Page excerpt
>> BEGIN

“Short sales” deserve attention as we continue focusing on opportunities in a down real estate market. As you probably know, a short sale is where the current lender agrees to release property from the lien of the mortgage in exchange for less than the outstanding mortgage debt. Shorts sales gain popularity as owners owe more on their outstanding mortgage than their property is currently worth.
The devil is in the details with commercial and residential short sales. All parties to the transaction (seller/borrower, lender, buyer, guarantor(s)) should consider how to protect themselves with written agreements. This article will examine some of the critical terms that should be reduced to writing when navigating a short sale.
Essential Contract Terms
A short sale comes to life when a contract for sale is executed by the seller/borrower and buyer. At a minimum, the contract should clearly state that the transaction is a short sale and provide
that closing is contingent upon:
- the lender’s approval of the terms and conditions of the contract;
- the lender’s approval of the settlement or closing statement;
- the lender’s agreement to accept a specific payoff amount which is less than the balance due on the loan; and
- the lender’s release and satisfaction of the mortgage upon receipt of the discounted payoff, together with a dismissal of any pending foreclosure or other lawsuit affecting the property
The contract should require the lender to provide the foregoing assurances in a writing signed by an officer who has authority to bind the lender. The contract should also contain a deadline for lender approval, as discussed below.
It is common for a seller/borrower to solicit offers from multiple buyers. The lender may require the seller/borrower to obtain multiple offers so that the lender can select and approve its favorite one. The important distinction between an offer and a contract can be overlooked in this instance. What looks like an offer could be a contract, and the seller/borrower may have inadvertently exposed itself to liability to each buyer. When dealing with multiple offers or contracts, the parties should consider a “back-up contract” provision to acknowledge that the second (or third or fourth) contract is subject to the termination of the primary contract.
The lender is not a party to the short sale contract. However, the lender, the seller/borrower and any loan guarantor should consider entering into a separate agreement amongst themselves to set forth the terms of the short sale as amongst themselves. This separate agreement should reference the short sale contract and include additional terms governing the parties to the loan. Some of these additional terms include:
- a representation from the seller/borrower and any guarantor that the short sale contract is a valid, arm’s length contract, and that the buyer under the short sale contract is not related to or affiliated with the seller/borrower or any guarantor;
- that the purchase price under the short sale contract represents the fair market value of the property;
- that following closing, neither the seller/borrower nor any guarantor will have or acquire any direct or indirect interest in the property; and
- that neither the seller/borrower nor any guarantor will receive any proceeds from the sale of the property now or in the future.
These provisions are designed to protect the lender from fraudulent activity.

>> END

Rows
>> BEGIN

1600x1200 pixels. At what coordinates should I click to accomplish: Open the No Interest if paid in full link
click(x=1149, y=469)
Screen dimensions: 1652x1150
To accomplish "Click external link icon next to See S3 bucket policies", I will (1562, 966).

>> END
>> BEGIN

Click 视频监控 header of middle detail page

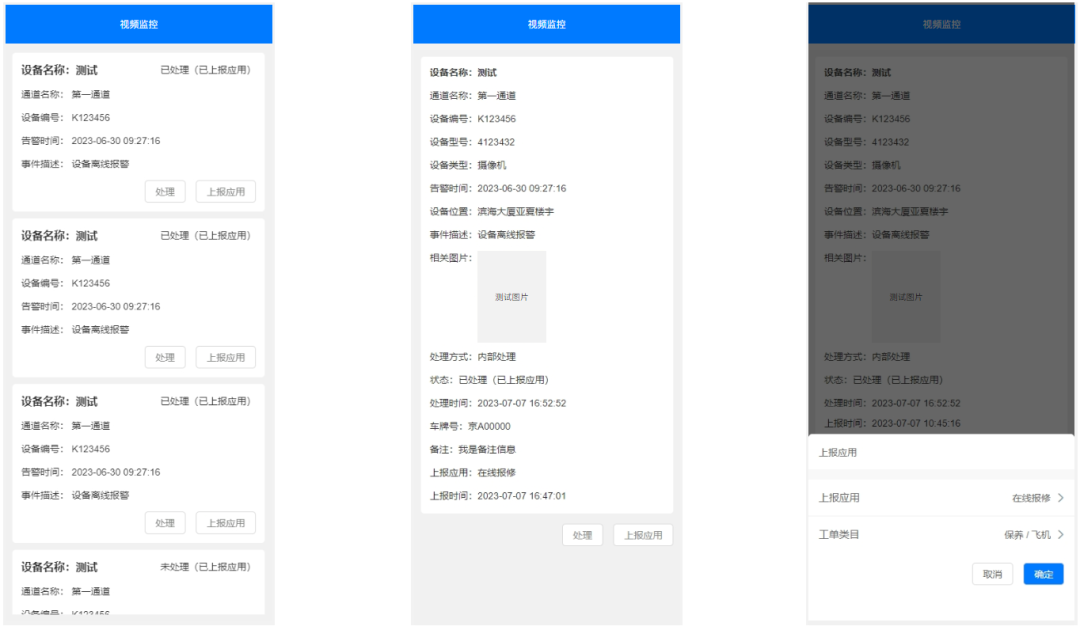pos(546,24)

>> END
>> BEGIN

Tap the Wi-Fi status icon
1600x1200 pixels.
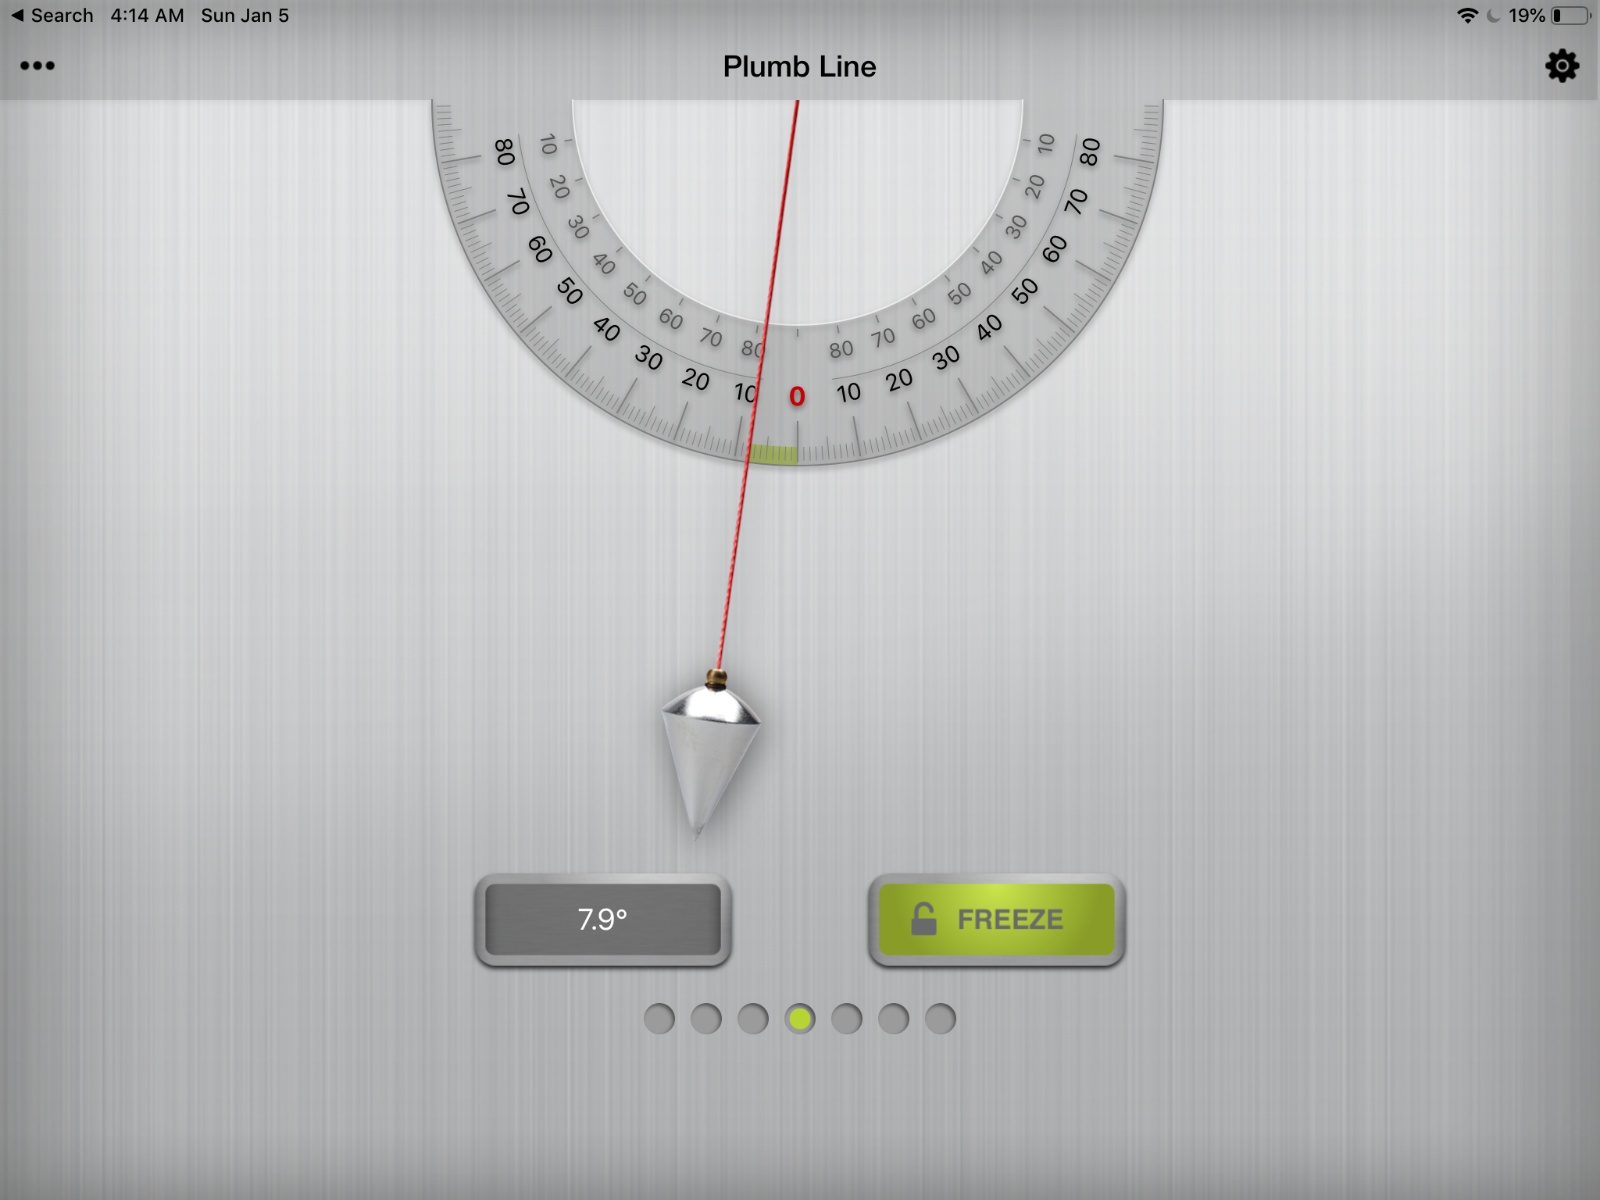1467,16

>> END

Short exercise
Please proceed with the short sale article at the top, writing on from its final sentence.

Task output
Other considerations to be addressed in the separate agreement between the parties to the loan include:
- whether the lender will waive any deficiency balance on the loan;
- whether the lender will file any tax reporting forms required by law to evidence any forgiveness of debt;
- whether the parties waive any claims against each other relating to the loan;
- whether a bankruptcy has been or will be filed by the seller/borrower or any guarantor; and
- whether any pending foreclosure or other lawsuit will be dismissed.
Some of the foregoing provisions benefit the seller/borrower and any guarantor. As a result, all of the parties to the loan can benefit from this separate agreement.
This is Taking Too Long: Can I Walk Away?
The irony with short sales is that, from a timing standpoint, they tend to be anything but short. It is common for the seller/borrower or buyer to walk away if the process is taking too long. But walking away may be a breach of contract. Short sale contracts (including the popular version approved by the Florida Association of Realtors) typically provide as follows:
If Seller does not deliver written notice to Buyer that Lender has approved the purchase price and contract terms with 45 days from the Effective Date, either party may within five (5) days thereafter cancel the Contract by delivering written notice to the other.” (emphasis added).
This seemingly innocuous provision can lead to disputes over escrow deposits and resulting lawsuits. For example, what if loan approval is not obtained and neither party cancels the Contract within the five (5) day window? Has the right to terminate been waived? Does the contract continue in perpetuity until the lender issues its approval, if ever? Or is the contract ineffective until lender approval? It will be interesting to see how a court will respond when a party to a short sale contract challenges the other party’s ability to walk away, particularly when a significant deposit is at stake. Better contract drafting can avoid these issues.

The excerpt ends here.